Com efeito, uma tal mudança, no campo da clínica desta aparência de racionalidade não acontece (aliás), sem pôr problemas aos investigadores de Psicologia cognitiva e experimental (muito frequentemente), conscientes dos interesses sócio-políticos (em jogo) e da forma da qual a sua própria “racionalidade” é utilizada (até) desviada.
(X)
Antes de terminar esta peça ensaística, vale a pena, trazer à colação, o quanto a Psiquiatria norte-americana mostrou (até que ponto) o seu “acervo” de ignomínia, as suas referências à “Ciência”, podiam conduzir. Não se trata (no caso em concreto), de nos mover, nenhuma animosidade contra a Psiquiatria ou os Estados Unidos. Sim, somos (simplesmente), por razões óbvias (francamente), oposto a todo imperialismo cultural ou científica, na medida em que esta “uniformização redutora constitui obstáculo à biodiversidade do vivo, dos seus actores e das suas singularidades”.

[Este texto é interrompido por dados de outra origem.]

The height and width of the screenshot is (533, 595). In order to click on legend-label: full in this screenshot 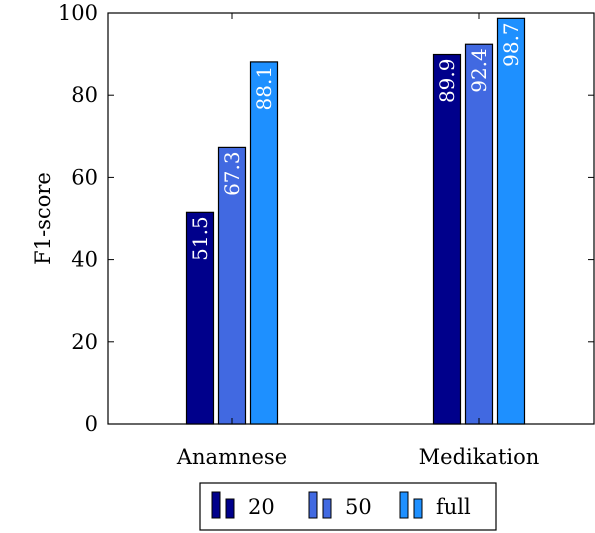, I will do `click(454, 507)`. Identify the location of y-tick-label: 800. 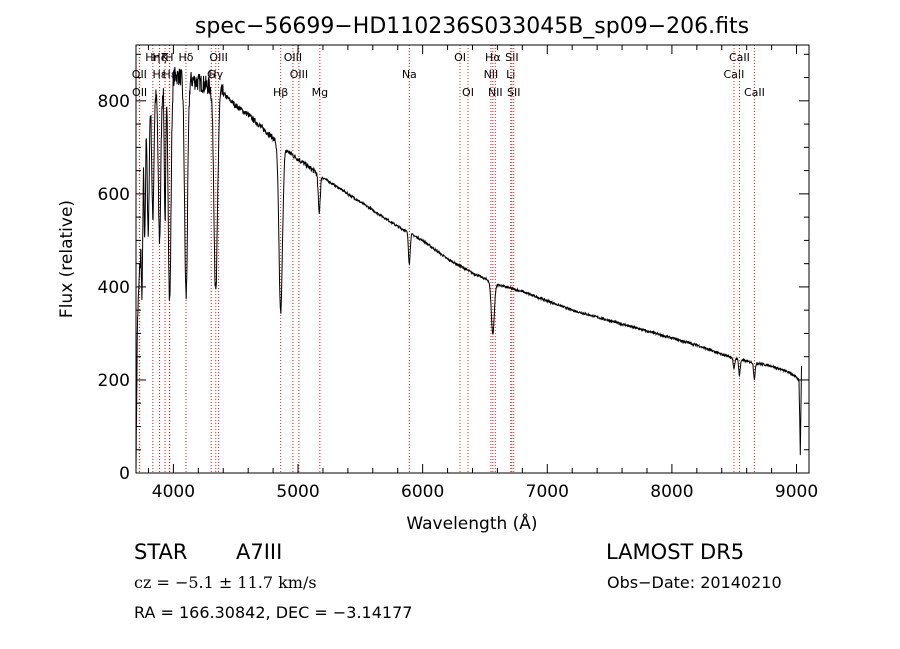
(114, 102).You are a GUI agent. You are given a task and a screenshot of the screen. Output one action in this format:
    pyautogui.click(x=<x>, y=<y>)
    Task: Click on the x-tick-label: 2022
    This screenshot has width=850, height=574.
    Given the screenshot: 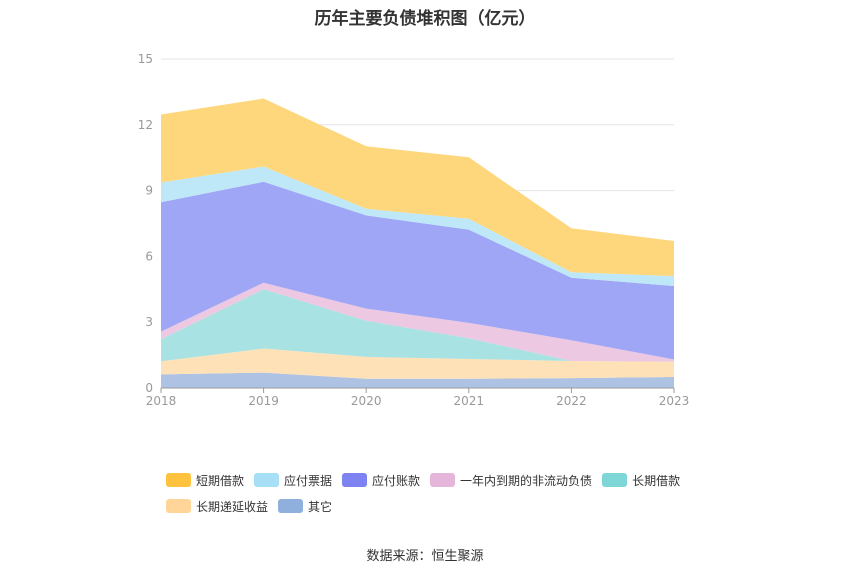 What is the action you would take?
    pyautogui.click(x=572, y=401)
    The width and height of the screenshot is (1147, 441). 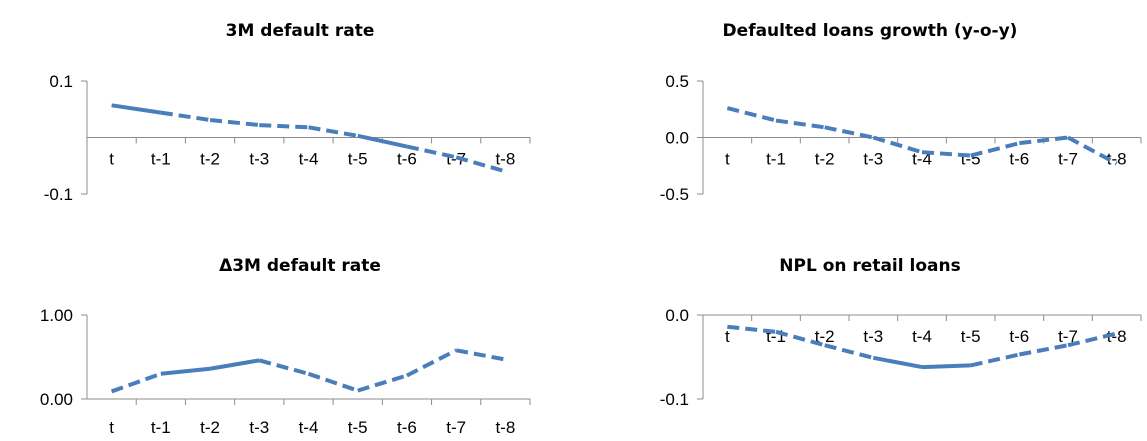 I want to click on chart-title: NPL on retail loans, so click(x=870, y=266).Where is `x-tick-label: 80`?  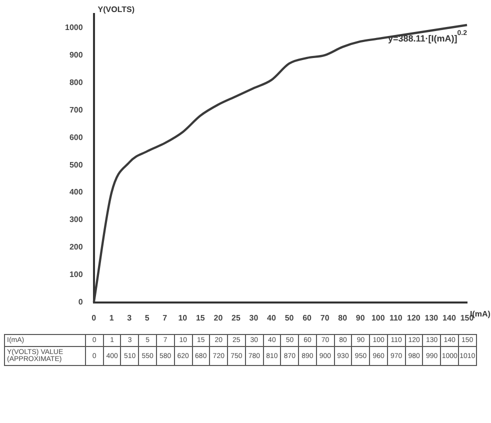 x-tick-label: 80 is located at coordinates (343, 318).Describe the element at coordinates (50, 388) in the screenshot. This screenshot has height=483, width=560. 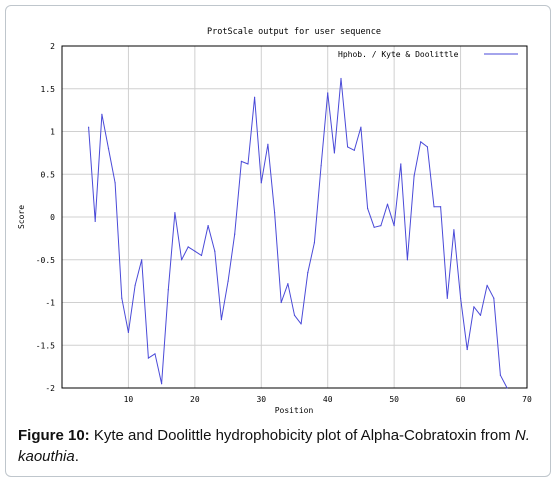
I see `y-tick-label: -2` at that location.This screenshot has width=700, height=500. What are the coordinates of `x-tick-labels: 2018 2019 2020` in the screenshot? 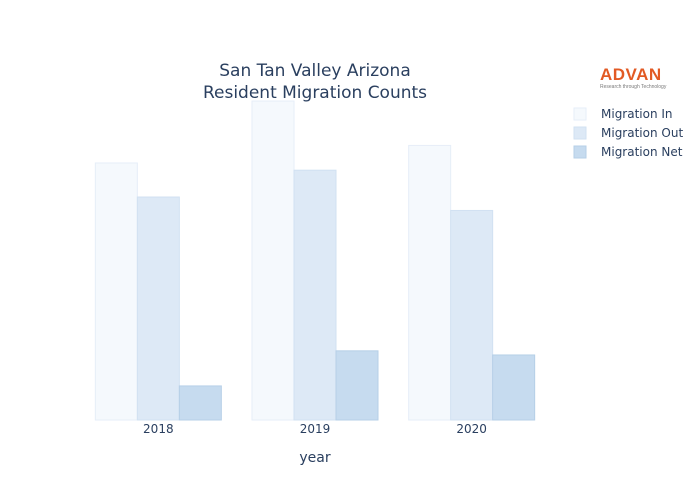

De facto, a Psiquiatria revela-se um repto fundamental, crucial, no âmbito da nossa cultura, em que (precisamente), a medicalização da existência humana estende o seu campo (de modo considerável), sem (no entanto), se dotar meios éticos próprios para a formação adequada dos que a praticam e que “olvidam” o “cuidado de si”. Melhor (ainda): Alguns clínicos são engodados por esta pretensa objectividade que só faz “inocentá-los das suas responsabilidades terapêuticas”, no colóquio clínico. Deste modo, os clínicos dos cuidados (psíquicos como médicos), podem se encontrar mais conformes com as “necessidades do mercado económico, político” e (ipso facto), se transformam em agentes de suas apostas respectivas. E, procedendo (deste modo), tais clínicos inclinam (sempre), mais em renegar a culpabilidade fundamental que opera no diálogo terapêutico.
(XI)
Finalmente e, em jeito de Remate (dialecticamente assertivo), com efeito, temos que:
a) É (na verdade), à esta deriva instrumentalizante e reificante, a que se deve opor, elegendo (em sua substituição), uma outra concepção de cuidado, que integra “o cuidado ético no conhecimento”.
b) Donde e daí, privilegiando (unicamente), as formas do conhecimento, a ideologia ver-se-á reduzido a um mero vampiro da vida.
c) De facto (ela), apenas satisfaz a paixão de ordem, que opera “como uma paixão de morte e de nada”.
Lisboa, 09 Agosto 2011
KWAME KONDÉ
(Intelectual/Internacionalista --- Cidadão do Mundo).